— BEGIN —

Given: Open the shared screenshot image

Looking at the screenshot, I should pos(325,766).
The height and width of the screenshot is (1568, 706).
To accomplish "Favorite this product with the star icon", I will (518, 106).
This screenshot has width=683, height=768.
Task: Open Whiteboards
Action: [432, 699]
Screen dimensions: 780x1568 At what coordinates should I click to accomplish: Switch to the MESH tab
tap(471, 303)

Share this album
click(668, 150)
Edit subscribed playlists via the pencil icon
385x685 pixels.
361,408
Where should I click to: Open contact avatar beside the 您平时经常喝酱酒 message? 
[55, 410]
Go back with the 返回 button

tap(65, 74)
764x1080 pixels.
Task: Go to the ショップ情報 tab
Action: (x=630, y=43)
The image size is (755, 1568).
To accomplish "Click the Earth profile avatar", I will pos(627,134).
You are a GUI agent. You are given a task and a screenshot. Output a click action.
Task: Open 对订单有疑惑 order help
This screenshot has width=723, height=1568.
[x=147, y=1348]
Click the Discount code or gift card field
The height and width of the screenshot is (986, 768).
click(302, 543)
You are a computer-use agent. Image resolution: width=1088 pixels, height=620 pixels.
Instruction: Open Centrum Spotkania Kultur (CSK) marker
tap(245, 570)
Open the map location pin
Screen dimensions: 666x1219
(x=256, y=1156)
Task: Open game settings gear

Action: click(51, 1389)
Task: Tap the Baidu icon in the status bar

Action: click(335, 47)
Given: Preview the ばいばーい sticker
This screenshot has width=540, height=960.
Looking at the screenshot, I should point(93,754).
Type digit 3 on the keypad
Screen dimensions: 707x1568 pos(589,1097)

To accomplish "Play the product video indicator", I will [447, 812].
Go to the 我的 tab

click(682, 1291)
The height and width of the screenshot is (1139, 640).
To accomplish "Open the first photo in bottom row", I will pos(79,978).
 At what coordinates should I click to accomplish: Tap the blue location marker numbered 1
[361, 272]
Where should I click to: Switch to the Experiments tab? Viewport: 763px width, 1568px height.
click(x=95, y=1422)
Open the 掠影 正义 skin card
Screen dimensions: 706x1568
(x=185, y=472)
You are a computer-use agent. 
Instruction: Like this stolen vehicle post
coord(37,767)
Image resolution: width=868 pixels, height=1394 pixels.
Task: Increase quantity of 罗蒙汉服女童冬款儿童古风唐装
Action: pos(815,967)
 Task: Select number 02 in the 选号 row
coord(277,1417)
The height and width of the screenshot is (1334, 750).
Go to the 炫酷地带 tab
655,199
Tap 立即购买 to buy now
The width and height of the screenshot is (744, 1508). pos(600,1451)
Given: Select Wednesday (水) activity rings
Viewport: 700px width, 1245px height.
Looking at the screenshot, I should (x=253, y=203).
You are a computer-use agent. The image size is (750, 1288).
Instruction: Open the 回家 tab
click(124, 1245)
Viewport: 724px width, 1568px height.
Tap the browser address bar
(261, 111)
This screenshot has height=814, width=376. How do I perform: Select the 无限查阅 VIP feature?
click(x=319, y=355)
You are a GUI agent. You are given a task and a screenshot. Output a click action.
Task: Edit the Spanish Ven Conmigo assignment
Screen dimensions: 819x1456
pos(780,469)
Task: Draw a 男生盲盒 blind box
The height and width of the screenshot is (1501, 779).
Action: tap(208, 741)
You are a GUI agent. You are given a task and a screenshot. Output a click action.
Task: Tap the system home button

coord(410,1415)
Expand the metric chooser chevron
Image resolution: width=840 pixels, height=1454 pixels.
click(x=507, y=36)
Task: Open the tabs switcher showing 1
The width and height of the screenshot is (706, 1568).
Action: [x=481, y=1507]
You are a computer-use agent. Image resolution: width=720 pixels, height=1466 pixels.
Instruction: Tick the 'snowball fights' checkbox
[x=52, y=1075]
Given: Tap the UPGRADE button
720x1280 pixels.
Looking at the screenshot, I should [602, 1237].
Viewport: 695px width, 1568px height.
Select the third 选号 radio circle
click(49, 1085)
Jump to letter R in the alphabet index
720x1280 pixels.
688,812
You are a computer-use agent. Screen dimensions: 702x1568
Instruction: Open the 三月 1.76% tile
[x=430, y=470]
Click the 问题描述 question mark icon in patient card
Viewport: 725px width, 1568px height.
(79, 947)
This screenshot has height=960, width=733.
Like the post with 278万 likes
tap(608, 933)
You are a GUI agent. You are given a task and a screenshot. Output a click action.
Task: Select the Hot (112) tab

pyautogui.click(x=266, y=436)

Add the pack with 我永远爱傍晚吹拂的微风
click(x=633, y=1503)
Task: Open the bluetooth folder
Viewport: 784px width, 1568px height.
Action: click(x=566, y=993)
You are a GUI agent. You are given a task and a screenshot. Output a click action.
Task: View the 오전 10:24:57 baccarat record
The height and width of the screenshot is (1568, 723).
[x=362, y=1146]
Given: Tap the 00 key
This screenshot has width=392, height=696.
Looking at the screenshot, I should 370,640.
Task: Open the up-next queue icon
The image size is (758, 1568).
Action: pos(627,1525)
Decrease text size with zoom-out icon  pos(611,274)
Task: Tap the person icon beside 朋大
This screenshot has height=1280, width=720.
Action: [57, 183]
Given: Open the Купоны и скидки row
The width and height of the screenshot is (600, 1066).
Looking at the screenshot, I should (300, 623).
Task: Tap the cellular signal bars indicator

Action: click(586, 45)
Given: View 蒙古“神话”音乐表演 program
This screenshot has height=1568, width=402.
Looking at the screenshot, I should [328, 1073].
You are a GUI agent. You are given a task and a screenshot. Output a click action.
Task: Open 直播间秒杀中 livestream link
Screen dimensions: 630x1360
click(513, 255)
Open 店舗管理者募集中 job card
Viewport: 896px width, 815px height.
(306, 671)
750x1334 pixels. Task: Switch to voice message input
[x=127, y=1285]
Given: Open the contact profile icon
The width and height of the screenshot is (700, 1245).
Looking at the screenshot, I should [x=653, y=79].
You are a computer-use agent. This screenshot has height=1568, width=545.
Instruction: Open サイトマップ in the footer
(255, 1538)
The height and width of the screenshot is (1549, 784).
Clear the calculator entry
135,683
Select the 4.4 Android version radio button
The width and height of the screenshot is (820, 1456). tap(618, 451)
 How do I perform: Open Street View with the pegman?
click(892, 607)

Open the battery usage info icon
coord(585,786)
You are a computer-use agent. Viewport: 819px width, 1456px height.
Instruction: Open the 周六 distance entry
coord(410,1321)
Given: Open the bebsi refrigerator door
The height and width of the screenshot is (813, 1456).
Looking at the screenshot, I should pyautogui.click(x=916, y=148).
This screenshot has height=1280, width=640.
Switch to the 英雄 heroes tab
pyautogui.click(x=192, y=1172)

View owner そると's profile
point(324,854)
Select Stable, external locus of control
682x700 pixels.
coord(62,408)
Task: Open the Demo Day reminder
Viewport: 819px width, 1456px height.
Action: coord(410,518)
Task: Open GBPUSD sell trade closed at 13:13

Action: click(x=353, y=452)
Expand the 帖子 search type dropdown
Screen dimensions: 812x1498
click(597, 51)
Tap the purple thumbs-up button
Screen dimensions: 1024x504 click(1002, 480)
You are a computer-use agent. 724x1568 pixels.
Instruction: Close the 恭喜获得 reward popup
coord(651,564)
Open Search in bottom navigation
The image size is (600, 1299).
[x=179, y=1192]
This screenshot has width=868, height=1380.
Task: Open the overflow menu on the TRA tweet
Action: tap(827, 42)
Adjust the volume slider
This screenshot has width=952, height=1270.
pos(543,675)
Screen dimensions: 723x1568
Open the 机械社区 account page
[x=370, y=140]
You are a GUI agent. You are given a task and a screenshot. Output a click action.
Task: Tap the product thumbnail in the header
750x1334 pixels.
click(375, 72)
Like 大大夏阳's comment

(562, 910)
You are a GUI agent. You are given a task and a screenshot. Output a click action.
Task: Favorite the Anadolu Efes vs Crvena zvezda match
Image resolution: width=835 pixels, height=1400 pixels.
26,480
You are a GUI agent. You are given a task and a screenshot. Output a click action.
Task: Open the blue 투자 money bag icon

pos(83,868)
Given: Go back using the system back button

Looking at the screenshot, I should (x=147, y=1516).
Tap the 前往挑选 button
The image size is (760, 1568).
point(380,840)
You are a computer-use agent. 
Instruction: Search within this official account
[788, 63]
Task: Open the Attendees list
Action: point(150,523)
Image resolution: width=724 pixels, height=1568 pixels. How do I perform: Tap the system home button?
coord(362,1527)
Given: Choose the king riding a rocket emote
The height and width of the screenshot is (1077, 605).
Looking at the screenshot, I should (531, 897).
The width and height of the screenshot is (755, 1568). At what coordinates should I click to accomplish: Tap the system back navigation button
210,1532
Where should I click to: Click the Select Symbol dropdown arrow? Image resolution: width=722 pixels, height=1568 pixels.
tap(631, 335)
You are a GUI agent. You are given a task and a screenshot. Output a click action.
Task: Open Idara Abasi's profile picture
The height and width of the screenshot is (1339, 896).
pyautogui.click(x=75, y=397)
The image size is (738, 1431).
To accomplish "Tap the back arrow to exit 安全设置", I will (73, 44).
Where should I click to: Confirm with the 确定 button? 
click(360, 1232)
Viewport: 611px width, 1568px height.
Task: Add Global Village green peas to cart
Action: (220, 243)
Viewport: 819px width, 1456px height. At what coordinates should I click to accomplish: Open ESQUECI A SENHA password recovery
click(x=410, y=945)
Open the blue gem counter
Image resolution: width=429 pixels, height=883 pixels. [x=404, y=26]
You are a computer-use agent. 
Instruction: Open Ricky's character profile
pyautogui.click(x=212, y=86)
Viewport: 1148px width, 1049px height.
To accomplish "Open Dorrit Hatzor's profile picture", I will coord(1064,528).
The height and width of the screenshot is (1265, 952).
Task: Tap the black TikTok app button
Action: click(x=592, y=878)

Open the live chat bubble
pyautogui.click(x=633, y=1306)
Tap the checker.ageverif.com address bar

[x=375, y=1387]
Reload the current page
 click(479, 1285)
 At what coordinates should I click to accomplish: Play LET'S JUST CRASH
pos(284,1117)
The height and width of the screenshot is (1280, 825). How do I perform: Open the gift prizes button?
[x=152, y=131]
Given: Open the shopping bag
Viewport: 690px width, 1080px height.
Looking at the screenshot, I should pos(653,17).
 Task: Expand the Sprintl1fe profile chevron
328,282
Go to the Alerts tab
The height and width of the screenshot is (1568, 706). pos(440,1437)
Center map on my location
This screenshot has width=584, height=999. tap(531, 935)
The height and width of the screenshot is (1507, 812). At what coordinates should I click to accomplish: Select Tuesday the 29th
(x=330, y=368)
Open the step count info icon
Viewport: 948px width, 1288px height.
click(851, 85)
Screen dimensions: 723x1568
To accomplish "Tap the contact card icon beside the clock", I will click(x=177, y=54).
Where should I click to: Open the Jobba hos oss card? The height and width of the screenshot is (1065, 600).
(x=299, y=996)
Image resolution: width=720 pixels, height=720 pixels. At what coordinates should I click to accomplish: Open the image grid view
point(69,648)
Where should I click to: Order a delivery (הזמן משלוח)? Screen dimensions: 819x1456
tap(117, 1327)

— END —

:: TASK DESCRIPTION ::
Copy out the part of the data that opens with the line containing "Given: Open the shopping bag" and closes with the line containing "This screenshot has width=584, height=999.", both included.

:: THE RESPONSE ::
Given: Open the shopping bag
Viewport: 690px width, 1080px height.
Looking at the screenshot, I should pos(653,17).
 Task: Expand the Sprintl1fe profile chevron
328,282
Go to the Alerts tab
The height and width of the screenshot is (1568, 706). pos(440,1437)
Center map on my location
This screenshot has width=584, height=999. tap(531, 935)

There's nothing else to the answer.